_Activity:_ All of the data that follows should be retyped exactly as it appears.

_Recorded data:_
----------------

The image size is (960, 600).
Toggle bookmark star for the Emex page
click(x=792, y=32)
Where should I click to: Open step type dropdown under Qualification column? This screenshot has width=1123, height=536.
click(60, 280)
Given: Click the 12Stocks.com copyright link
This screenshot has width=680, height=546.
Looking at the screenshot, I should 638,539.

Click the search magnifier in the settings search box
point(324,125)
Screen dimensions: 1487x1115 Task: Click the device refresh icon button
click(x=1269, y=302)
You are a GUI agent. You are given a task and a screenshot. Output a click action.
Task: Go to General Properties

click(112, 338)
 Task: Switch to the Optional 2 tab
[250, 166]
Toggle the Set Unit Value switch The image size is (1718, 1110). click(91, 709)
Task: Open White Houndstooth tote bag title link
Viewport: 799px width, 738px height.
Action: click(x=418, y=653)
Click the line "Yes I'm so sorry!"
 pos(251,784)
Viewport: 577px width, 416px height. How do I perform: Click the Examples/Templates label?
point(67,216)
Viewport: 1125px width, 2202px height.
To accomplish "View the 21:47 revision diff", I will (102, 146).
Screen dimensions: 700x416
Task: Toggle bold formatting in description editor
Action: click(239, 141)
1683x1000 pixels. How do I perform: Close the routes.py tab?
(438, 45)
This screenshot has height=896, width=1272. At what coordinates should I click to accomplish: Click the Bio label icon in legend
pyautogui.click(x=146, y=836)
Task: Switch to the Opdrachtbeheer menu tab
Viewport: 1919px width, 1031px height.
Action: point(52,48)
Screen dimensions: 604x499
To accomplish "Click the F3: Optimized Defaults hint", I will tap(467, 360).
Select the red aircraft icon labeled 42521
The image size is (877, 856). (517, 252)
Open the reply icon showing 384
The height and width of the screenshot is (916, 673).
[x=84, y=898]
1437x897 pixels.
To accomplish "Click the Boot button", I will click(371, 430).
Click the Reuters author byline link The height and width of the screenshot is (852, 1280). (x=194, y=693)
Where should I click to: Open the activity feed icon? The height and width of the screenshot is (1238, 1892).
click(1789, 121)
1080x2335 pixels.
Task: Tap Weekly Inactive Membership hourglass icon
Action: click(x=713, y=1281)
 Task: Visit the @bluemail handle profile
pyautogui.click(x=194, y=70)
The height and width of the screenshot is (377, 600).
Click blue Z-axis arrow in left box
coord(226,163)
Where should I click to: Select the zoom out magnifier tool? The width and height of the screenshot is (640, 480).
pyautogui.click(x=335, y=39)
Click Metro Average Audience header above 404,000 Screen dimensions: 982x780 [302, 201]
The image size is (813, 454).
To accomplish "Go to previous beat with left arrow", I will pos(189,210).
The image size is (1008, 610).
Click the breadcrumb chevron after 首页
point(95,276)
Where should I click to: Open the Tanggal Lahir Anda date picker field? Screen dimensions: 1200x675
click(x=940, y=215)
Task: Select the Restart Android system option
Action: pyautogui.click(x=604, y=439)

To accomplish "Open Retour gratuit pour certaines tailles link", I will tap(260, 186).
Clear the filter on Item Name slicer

----------------

_Output below:_
The image size is (960, 600).
Toggle bookmark star for the Emex page
click(x=792, y=32)
Where should I click to: Open step type dropdown under Qualification column? This screenshot has width=1123, height=536.
click(60, 280)
Given: Click the 12Stocks.com copyright link
This screenshot has width=680, height=546.
Looking at the screenshot, I should 638,539.

Click the search magnifier in the settings search box
point(324,125)
Screen dimensions: 1487x1115 Task: Click the device refresh icon button
click(x=1269, y=302)
You are a GUI agent. You are given a task and a screenshot. Output a click action.
Task: Go to General Properties

click(112, 338)
 Task: Switch to the Optional 2 tab
[250, 166]
Toggle the Set Unit Value switch The image size is (1718, 1110). click(91, 709)
Task: Open White Houndstooth tote bag title link
Viewport: 799px width, 738px height.
Action: click(x=418, y=653)
Click the line "Yes I'm so sorry!"
 pos(251,784)
Viewport: 577px width, 416px height. How do I perform: Click the Examples/Templates label?
point(67,216)
Viewport: 1125px width, 2202px height.
To accomplish "View the 21:47 revision diff", I will (102, 146).
Screen dimensions: 700x416
Task: Toggle bold formatting in description editor
Action: click(239, 141)
1683x1000 pixels. How do I perform: Close the routes.py tab?
(438, 45)
This screenshot has height=896, width=1272. At what coordinates should I click to accomplish: Click the Bio label icon in legend
pyautogui.click(x=146, y=836)
Task: Switch to the Opdrachtbeheer menu tab
Viewport: 1919px width, 1031px height.
Action: point(52,48)
Screen dimensions: 604x499
To accomplish "Click the F3: Optimized Defaults hint", I will tap(467, 360).
Select the red aircraft icon labeled 42521
The image size is (877, 856). (517, 252)
Open the reply icon showing 384
The height and width of the screenshot is (916, 673).
[x=84, y=898]
1437x897 pixels.
To accomplish "Click the Boot button", I will click(371, 430).
Click the Reuters author byline link The height and width of the screenshot is (852, 1280). (x=194, y=693)
Where should I click to: Open the activity feed icon? The height and width of the screenshot is (1238, 1892).
click(1789, 121)
1080x2335 pixels.
Task: Tap Weekly Inactive Membership hourglass icon
Action: click(x=713, y=1281)
 Task: Visit the @bluemail handle profile
pyautogui.click(x=194, y=70)
The height and width of the screenshot is (377, 600).
Click blue Z-axis arrow in left box
coord(226,163)
Where should I click to: Select the zoom out magnifier tool? The width and height of the screenshot is (640, 480).
pyautogui.click(x=335, y=39)
Click Metro Average Audience header above 404,000 Screen dimensions: 982x780 [302, 201]
The image size is (813, 454).
To accomplish "Go to previous beat with left arrow", I will pos(189,210).
The image size is (1008, 610).
Click the breadcrumb chevron after 首页
point(95,276)
Where should I click to: Open the Tanggal Lahir Anda date picker field? Screen dimensions: 1200x675
click(x=940, y=215)
Task: Select the Restart Android system option
Action: pyautogui.click(x=604, y=439)

To accomplish "Open Retour gratuit pour certaines tailles link", I will tap(260, 186).
Clear the filter on Item Name slicer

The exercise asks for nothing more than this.